The 1959 Ole Miss team had a 10–1 record and won the 1960 Sugar Bowl over Louisiana State University (LSU) 21–0; the only team Ole Miss lost to during the season. He was team captain that year, and its leader. During the year, Ole Miss outscored its opponents 350–21 with eight shutouts. Flowers took particular pride in the fact that 42 of the team's 43 players graduated, and many earned considerable achievements in their lives. The team was ranked number 2 at the end of the season, behind 10–0 Syracuse, which Flowers believed was because of the one loss to LSU. He blamed himself for missing the tackle on LSU Heisman Trophy winner Billy Cannon that allowed the one, winning, touchdown in the game.

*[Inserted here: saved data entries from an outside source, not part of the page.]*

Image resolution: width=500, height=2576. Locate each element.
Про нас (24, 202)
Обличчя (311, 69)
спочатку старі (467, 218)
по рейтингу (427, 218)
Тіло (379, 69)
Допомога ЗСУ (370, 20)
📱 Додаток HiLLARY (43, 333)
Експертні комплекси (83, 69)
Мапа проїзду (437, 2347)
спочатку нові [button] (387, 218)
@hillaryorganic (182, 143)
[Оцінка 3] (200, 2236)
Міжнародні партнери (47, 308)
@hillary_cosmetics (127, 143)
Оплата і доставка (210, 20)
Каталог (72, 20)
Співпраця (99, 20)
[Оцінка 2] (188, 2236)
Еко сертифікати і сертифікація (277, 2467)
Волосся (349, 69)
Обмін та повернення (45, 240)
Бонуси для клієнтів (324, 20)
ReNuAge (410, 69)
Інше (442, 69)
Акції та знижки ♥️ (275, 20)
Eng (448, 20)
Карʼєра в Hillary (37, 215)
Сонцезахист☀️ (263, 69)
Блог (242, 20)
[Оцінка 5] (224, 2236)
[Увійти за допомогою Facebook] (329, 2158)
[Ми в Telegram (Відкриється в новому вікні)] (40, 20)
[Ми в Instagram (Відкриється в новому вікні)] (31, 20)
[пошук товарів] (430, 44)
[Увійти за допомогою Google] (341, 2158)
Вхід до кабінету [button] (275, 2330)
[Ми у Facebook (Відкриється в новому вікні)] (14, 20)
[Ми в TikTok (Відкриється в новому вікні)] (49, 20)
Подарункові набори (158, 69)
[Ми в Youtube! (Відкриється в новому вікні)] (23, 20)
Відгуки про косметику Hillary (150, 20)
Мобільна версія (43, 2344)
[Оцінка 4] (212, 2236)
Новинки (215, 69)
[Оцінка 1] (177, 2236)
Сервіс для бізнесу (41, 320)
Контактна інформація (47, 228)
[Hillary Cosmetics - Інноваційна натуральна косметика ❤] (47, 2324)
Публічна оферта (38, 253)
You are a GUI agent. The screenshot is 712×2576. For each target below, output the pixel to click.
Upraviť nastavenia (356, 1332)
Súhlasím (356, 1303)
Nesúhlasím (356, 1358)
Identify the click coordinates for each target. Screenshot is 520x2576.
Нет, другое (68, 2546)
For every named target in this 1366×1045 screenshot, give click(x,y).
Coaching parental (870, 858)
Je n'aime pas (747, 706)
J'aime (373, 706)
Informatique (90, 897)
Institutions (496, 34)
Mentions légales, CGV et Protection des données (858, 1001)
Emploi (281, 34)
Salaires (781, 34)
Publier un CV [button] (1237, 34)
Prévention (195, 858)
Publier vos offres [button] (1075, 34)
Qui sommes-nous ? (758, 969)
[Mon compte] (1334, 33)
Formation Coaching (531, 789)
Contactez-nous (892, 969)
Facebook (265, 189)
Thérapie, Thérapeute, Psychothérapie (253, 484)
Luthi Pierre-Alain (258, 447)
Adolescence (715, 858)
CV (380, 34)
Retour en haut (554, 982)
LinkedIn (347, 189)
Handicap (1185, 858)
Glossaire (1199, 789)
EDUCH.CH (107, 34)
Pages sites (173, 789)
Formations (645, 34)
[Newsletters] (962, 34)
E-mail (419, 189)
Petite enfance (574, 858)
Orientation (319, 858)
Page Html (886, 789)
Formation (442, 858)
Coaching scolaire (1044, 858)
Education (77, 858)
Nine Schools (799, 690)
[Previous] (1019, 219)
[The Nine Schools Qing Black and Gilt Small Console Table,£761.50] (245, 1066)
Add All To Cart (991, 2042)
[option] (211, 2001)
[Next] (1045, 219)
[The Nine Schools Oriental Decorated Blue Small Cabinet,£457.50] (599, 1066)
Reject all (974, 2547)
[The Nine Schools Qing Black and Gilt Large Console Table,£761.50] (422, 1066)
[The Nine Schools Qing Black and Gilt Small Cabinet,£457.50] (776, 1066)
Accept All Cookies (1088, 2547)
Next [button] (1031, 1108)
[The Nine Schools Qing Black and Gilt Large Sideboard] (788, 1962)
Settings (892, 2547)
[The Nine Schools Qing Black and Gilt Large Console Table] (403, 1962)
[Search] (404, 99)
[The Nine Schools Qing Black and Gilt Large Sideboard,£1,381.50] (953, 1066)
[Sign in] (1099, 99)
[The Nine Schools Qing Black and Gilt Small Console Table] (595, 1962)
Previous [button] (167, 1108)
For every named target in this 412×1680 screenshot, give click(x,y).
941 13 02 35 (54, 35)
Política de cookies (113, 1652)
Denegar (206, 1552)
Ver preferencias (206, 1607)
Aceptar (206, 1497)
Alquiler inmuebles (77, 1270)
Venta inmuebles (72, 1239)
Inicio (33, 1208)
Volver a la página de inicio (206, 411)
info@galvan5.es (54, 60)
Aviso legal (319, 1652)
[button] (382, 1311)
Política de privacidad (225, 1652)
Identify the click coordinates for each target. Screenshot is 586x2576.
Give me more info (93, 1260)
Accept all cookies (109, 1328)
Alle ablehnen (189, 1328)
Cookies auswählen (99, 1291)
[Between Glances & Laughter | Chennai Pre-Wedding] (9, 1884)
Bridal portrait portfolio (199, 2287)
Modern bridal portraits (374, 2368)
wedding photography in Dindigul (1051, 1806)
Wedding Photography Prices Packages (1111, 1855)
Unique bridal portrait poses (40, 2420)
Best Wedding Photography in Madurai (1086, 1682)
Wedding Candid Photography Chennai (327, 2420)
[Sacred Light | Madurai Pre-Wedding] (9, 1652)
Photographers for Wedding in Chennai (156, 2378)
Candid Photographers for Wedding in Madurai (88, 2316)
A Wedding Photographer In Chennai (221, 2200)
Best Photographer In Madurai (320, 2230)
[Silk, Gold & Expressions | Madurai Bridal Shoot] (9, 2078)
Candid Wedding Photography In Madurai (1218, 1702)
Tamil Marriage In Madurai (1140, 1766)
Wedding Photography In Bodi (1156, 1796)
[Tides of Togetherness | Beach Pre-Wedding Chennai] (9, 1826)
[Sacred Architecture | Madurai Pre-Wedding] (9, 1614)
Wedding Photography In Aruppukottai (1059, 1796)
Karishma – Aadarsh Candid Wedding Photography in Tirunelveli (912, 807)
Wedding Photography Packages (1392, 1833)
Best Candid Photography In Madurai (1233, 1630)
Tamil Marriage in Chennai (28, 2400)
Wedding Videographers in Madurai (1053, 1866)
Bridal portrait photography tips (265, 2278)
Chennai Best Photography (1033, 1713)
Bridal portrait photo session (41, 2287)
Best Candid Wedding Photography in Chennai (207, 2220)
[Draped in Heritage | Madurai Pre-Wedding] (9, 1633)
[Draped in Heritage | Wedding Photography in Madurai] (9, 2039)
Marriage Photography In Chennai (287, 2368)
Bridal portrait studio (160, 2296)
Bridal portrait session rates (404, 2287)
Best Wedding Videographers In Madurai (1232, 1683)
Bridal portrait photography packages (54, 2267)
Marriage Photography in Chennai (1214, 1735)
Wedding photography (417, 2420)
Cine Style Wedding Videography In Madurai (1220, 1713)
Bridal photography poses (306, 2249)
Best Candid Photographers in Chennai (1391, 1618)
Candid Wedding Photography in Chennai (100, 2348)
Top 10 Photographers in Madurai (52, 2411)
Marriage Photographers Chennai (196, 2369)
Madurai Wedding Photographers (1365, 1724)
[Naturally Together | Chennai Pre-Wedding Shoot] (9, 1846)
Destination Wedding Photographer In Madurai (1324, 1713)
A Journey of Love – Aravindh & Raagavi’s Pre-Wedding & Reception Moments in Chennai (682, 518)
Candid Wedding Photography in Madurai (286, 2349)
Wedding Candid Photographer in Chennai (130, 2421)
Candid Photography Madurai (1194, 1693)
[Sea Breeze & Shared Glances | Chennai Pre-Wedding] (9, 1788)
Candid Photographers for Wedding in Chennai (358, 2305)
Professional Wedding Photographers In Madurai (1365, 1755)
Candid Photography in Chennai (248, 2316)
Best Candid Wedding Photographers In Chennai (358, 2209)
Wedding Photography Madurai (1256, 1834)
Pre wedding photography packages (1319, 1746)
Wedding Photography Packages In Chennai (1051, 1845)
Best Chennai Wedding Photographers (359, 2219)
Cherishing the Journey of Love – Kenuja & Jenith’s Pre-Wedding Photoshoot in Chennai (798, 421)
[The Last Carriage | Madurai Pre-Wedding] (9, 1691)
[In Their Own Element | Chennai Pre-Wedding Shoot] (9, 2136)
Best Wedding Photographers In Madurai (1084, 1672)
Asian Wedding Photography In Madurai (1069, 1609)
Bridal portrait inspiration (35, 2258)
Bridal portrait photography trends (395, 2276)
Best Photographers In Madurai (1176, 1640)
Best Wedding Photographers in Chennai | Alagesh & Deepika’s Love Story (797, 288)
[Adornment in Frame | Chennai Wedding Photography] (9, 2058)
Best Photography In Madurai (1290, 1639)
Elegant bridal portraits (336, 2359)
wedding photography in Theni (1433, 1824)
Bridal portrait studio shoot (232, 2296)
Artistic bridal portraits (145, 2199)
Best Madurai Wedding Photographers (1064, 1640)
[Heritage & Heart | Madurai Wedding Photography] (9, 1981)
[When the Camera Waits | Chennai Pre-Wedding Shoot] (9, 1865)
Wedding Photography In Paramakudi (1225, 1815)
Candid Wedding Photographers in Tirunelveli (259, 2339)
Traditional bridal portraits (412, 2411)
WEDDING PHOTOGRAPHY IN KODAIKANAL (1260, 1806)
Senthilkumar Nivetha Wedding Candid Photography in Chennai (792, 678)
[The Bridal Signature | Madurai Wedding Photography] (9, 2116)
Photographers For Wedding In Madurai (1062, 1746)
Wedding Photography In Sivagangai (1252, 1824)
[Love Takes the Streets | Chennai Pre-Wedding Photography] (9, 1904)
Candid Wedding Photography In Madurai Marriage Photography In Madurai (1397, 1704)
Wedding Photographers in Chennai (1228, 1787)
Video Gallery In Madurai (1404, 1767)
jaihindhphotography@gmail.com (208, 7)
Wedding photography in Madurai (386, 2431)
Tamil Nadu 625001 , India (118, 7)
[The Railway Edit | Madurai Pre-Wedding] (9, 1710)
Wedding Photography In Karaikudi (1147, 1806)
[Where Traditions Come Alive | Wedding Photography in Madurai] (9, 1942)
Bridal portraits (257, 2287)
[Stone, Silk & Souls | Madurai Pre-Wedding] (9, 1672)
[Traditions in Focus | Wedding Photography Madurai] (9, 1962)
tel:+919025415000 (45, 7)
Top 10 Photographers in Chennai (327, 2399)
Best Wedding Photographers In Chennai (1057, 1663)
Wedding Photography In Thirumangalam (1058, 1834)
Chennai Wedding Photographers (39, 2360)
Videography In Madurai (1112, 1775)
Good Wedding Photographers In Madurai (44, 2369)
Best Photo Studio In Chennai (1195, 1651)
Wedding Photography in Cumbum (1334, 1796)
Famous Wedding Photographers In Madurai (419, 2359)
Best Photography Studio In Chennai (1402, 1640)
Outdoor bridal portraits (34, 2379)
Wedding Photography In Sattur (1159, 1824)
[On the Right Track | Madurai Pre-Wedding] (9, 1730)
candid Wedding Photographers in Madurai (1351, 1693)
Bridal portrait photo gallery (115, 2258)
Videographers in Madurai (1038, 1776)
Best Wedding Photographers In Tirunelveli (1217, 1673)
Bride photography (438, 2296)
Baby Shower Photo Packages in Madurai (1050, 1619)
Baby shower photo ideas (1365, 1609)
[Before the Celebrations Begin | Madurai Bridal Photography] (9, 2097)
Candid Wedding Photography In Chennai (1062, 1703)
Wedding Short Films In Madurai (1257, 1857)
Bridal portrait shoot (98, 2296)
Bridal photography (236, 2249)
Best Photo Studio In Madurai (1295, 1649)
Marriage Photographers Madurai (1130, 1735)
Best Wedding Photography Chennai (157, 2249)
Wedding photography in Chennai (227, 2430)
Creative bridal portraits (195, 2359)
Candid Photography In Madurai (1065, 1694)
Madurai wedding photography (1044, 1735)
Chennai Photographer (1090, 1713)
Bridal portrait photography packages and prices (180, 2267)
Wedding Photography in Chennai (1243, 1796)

In his three years at Ole Miss, the team was 28–4–1, and also won the 1958 Sugar Bowl over the University of Texas, 39–7. On December 27, 1958, Ole Miss won the Gator Bowl over the University of Florida, 7–3. In 1957, Ole Miss went 8–1–1 and was ranked 7th, and in 1958, it had an 8–2 record and was ranked 11th nationally. Flowers was twice named All-SEC as a player. At the end of his college career, Flowers had gained 1,730 yards rushing, which was a school record at the time, as was his 5.64 yards per carry average.

== Professional football ==
Flowers was selected by the National Football League's (NFL) New York Giants in the 12th round of the 1959 NFL draft (heading into the 1960 season). In December 1959, he was signed by the Giants. However, in order to retain his eligibility to play in the Sugar Bowl, he requested to keep the contract a secret until January 2, 1960. Wellington Mara accepted this request and the team did not submit the contract to league commissioner Pete Rozelle for approval. Flowers was also drafted by the Los Angeles Chargers in late 1959, in the first American Football League Draft. The Chargers offered him more money to play for them. He accepted their offer and withdrew from his contract with the Giants. The Giants attempted to enforce the contract, but their plea was rejected due to their unclean hands.

As a professional player, Flowers was listed at 6 ft 1 in (1.85 m) and 220 pounds (99.8 kg). Flowers professional career was limited by an ankle injury. He played sparingly in his first season, starting only two games. The team moved to San Diego the following year, and Flowers started 9 games, but still only had 51 rushing attempts (to go along with 16 receptions). In August 1962, he was traded to the New York Titans (known later as the New York Jets) for a draft pick, for what would be his final season. He started three games that year, dislocating his ankle in the Titans' third game, against the Buffalo Bills. He was released by the Titans after their fourth game, and never played again.

== Honors and awards ==
Flowers has received the following awards and honors, among others;

- College Football Hall of Fame (1997)
- Arkansas Sports Hall of Fame (2010)
- SEC Legends Class of 1999
- Ole Miss Sports Hall of Fame (1988)
- Mississippi Sports Hall of Fame (1985)
- All-Time Sugar Bowl Team for 1955-62
- Ole Miss Team of the Century (1992)
- Distinguished American Award, Ole Miss Chapter of the National Football Foundation and College Hall of Fame (1985)

== Personal life ==
In 1962, Flowers received his law degree from Ole Miss. After moving to Atlanta in 1965, he sold municipal bonds for various large firms, eventually holding the position of vice-president, until his retirement.

== Death ==
Flowers died on December 7, 2014, at the age of 77 following a long illness. He was married to his wife Sharon for 55 years, and had three children. After his death, the Charlie Flowers Leadership Fund for Athletics was established at Ole Miss, aimed at student-athletes.